13. I have considered the submissions of the learned counsel for the parties.
14. The issue involved in the appeal is whether the court has power to condone the delay in filing an application challenging the award by preferring appeal under Section 34 of the Arbitration Act, 1996, after the lapse of three months and thirty days and thereafter. Hence, it is necessary to reproduce section 34(3) of the Arbitration Act, 1996 which reads as follows -
"34(3) An application for setting aside may not be made after 3 months have elapsed from the date on which the party making that application had received the Arbitral Award or if a request had been made u/s 33, from the date on which that request had been disposed of by the Arbitral Tribunal:
Provided that if the court is satisfied that the applicant was prevented by sufficient cause from making the application within the said period of 3 months, it may entertain the application within a further period of 30 days, but not thereafter."
15. Having regard to Section 34 of the Arbitration Act, 1996, which places the limit on the period of condonation of delay by using the word "may entertain the application within a further period of 30 days but not thereafter." Therefore, if a petition is not filed within the prescribed period of 3 months, the court is left to exercise its discretion to condone the delay only to the extent of 30 days and that too, if a sufficient cause is shown which would mean that when a petition is filed beyond a period of 3 months plus 30 days even if sufficient cause Page No.# 6/10
is made out, the delay cannot be condoned. So far as language of Section 34 of Arbitration Act, 1996 is concerned, the crucial words " but not thereafter" used in proviso to sub- section (3) of section 34 of the Arbitration Act, 1996 would amount to an express exclusion within the meaning of Section 29 (2) of the Limitation Act and therefore, the same would bar the application of section 5 of the limitation Act. In fact the Hon'ble Apex Court in the case of Union of India vs. Popular Construction Company, reported in (2001) 8 SCC 470 observed as under -
"Before us, the appellant has not disputed the position that if the Limitation Act, 1963 and in particular section 5, did not apply to Section 34 of the 1996 Act, then its objection to the award was time barred and the appeal would have to be dismissed. The submission however is that Section 29(2) of the Limitation Act makes the provisions of section 5 of the Limitation Act applicable to special laws like the 1996 Act, since the 1996 Act itself did not expressly exclude its applicability and that there was sufficient cause for the delay in filing the application under Section 34. Counsel for the respondent, on the other hand, has submitted that the language of Section 34 plainly read, expressly excluded the operation of Section 5 of the Limitation Act and that there was as such no scope for assessing the sufficiency of the cause for the delay beyond the period prescribed in the proviso to Section 34."

|---|

### Exercise tasks
1) Translate this sentence from the arbitration ruling into Spanish: "I have considered the submissions of the learned counsel for the parties."
2) Write the next part of the arbitration ruling, picking up after its last sentence.
The data placed after the arbitration ruling is not required.

### Provided material
|---|

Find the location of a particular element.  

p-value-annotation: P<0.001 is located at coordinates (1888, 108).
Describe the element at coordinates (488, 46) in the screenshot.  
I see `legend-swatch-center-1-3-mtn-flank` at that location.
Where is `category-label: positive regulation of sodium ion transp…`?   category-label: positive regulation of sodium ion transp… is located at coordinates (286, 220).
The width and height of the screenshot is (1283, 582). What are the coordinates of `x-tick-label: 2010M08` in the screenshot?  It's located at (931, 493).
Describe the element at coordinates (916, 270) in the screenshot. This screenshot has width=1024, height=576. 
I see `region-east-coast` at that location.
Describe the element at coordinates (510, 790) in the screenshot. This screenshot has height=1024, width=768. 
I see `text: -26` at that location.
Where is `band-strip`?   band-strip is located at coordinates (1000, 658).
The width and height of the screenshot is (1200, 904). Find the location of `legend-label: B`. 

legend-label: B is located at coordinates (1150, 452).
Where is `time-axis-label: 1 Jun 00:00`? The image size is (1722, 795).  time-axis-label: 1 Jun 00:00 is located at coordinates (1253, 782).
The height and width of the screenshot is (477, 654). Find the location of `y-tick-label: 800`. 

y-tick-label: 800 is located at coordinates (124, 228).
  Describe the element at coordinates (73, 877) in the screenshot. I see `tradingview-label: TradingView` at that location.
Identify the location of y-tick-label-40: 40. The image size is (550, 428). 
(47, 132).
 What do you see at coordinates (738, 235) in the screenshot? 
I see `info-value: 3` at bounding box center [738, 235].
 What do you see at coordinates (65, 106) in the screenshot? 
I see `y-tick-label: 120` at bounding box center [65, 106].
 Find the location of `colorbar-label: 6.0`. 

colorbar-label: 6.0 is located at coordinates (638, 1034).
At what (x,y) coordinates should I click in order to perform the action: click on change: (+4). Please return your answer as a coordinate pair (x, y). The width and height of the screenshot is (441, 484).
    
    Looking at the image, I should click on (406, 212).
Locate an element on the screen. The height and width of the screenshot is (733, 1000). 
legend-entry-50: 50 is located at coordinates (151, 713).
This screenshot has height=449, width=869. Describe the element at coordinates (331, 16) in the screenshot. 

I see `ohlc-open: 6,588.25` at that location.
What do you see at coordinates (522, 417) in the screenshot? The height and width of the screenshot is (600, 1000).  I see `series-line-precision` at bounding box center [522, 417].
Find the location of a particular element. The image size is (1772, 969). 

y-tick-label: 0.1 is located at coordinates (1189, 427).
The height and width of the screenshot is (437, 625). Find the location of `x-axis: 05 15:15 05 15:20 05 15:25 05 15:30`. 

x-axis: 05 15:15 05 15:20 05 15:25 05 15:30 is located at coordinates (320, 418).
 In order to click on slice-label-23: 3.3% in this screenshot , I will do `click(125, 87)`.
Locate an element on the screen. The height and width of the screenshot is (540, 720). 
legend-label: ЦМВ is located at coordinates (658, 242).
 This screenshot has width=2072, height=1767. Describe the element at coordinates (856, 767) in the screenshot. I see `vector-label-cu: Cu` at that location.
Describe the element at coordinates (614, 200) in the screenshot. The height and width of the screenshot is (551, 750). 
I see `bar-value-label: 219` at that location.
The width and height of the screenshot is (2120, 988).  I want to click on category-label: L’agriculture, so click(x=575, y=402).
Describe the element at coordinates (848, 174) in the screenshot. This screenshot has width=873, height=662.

|---|

### Answers to the exercise
1) He examinado los argumentos presentados por los doctos letrados de las partes.

2)
16. Section 34 provides that recourse to a court against an arbitral award may be made only by an application for setting aside such award in accordance with sub-section (2) and sub-section(3). Sub-section(2) relates to the grounds for setting aside an award. An application filed beyond the period mentioned in sub-section(3) of Section 34 would not be an application in accordance with that sub-section. By virtue of Section 34 (3), recourse to the court against an arbitral award cannot be beyond the period prescribed. Sub-section(3) of Section 34 read with the proviso makes it abundantly clear that the application for setting the award on one of the grounds mentioned in sub-section(2) will have to be made within a period of 3 months from the date on which the party making that application receive the arbitral award. The proviso allows this period to be further extended by another period of 30 Page No.# 7/10
days on sufficient cause being shown by the party for filing an application. The intent of the legislature is evinced by use of the words "but not thereafter" in the proviso. These words make it abundantly clear that as far as the limitation for filing an application for setting aside an arbitral award is concerned, the statutory period prescribed is 3 months which is extendable by another period up to 30 days subject to the satisfaction of the court that sufficient reasons were provided for the delay and no more.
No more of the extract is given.